« Tout augmente sauf les salaires ! », la flambée des prix des matières premières : pétrole, gaz, électricité, bois, plastique, composants électroniques, alimentation… plonge des millions de personnes dans la difficulté et fait même craindre quelques révoltes aux capitalistes comme l’a récemment déclaré Stephen Shwartzman, PDG du fond d’investissement Blackstone.
C’est peut-être la peur d’un nouveau scénario à la sauce « Gilets Jaunes » qui a poussé le gouvernement Macron à tenter d’apaiser la colère avec son « chèque inflation ». 3,8 milliards y sont consacrés, c’est bien peu alors que le plan de relance prévoit 20 milliards d’exonération d’impôts sur les entreprises et que, sur le mandat, le taux supérieur de l’impôt sur les sociétés en France sera passé de 31 à 25 %… Rien n’est donc réglé car le gouvernement comme le patronat se refusent à augmenter les salaires : « Pas touche au Grisbi ! ».
La question du pouvoir d’achat revient sur le devant de la scène et, si les propositions des candidats à la présidentielle sont variées, on parvient clairement à distinguer le clivage gauche/droite avec d’un côté celles et ceux qui veulent augmenter les salaires en faisant payer le capital, de l’autre celles et ceux qui s’y refusent.
En revanche, si l’on s’intéresse à la question du prix de l’énergie, les choses deviennent bien plus floues puisque les factures dépendent du coût de production, des politiques publiques mais aussi du marché. On ouvre donc grand la porte du modèle énergétique, de l’organisation de la production, du rôle du service public… Si la nécessité d’une transition énergétique semble presque unanimement partagée, les modalités proposées sont pour le moins variées et les contradictions sont immenses y compris à gauche.
À ce titre, le dernier rapport très commenté de RTE sur l’avenir de l’énergie en France est intéressant et a le mérite de donner quelques repères. Il propose 6 scénarios qui permettraient d’atteindre la neutralité carbone avec comme nécessité de diminuer la consommation énergétique de 40 % d’ici 2050 et d’augmenter très significativement la part d’électricité et donc sa production.

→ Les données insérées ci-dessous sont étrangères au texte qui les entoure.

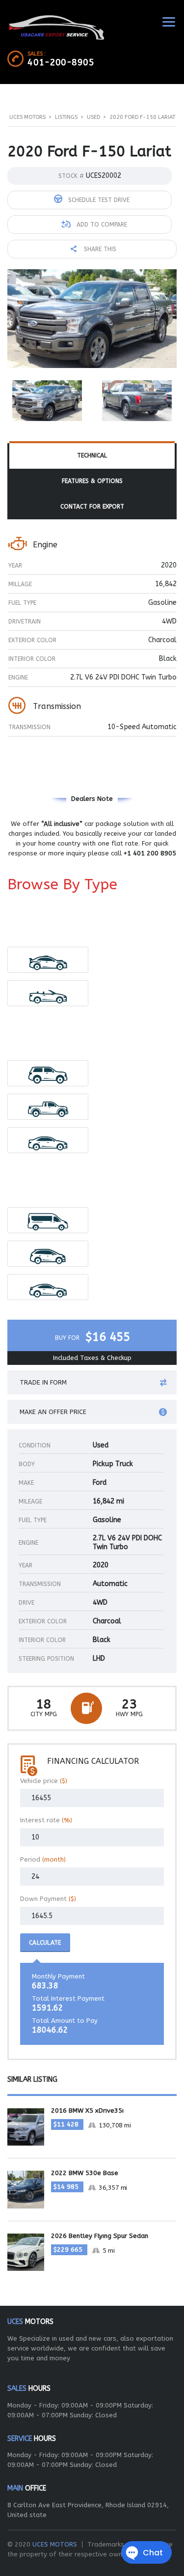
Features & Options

tout programme sérieux et de gauche pour 2022 devra mêler décarbonation, économies d’énergie et maîtrise des prix
Si tous les scénarios impliquent une augmentation de la production d’énergies renouvelables, c’est celui qui consacre la part la plus importante à l’énergie nucléaire qui est de très loin le moins coûteux avec 59 milliards par an contre 80 pour le tout renouvelable. Plus de 600 milliards de différence sur 30 ans, sans parler du problème de l’artificialisation des terres…
De surcroît, c’est encore sans évoquer le problème de la mise en bourse de l’énergie associée à l’ouverture à la concurrence de la vente d’électricité qui a fait largement la preuve de son incapacité à maintenir des prix raisonnables tout en mettant en difficulté le service public.
On peut en plus remarquer que les scénarios de RTE ne prévoient aucun changement dans les modes de vie, de consommation, de production. Or, le problème climatique étant mondial, on ne peut se satisfaire de se délester du résultat de la production de nos biens à l’étranger et l’on doit même économiser largement sur leur transport (25 % du total des émissions de gaz à effets de serre) en relocalisant la production.
L’urgence écologique est là, ainsi tout programme sérieux et de gauche pour 2022 devra mêler décarbonation, économies d’énergie et maîtrise des prix. Ceci implique de grandes ambitions pour d’une part un service public qui sorte la production, le transport et la distribution d’énergie de la concurrence, et d’autre part la réindustrialisation du pays, la rénovation thermique des bâtiments, la gratuité et le développement massif des transports collectifs, le développement du fret ferroviaire, l’orientation de la production vers des objectifs de qualité, de durabilité, de modularité, de sobriété et de facilité de recyclage, à l’opposé des gâchis de l’objectif de profits à court-terme du capitalisme.
Celles et ceux qui promettent une sortie du nucléaire tout en garantissant un prix de l’énergie acceptable ou encore une véritable transition énergétique sans remise en cause des lois du marché ont donc encore un peu de travail d’explication à fournir… Il faudra que le débat ait lieu très sérieusement, les communistes y sont prêts.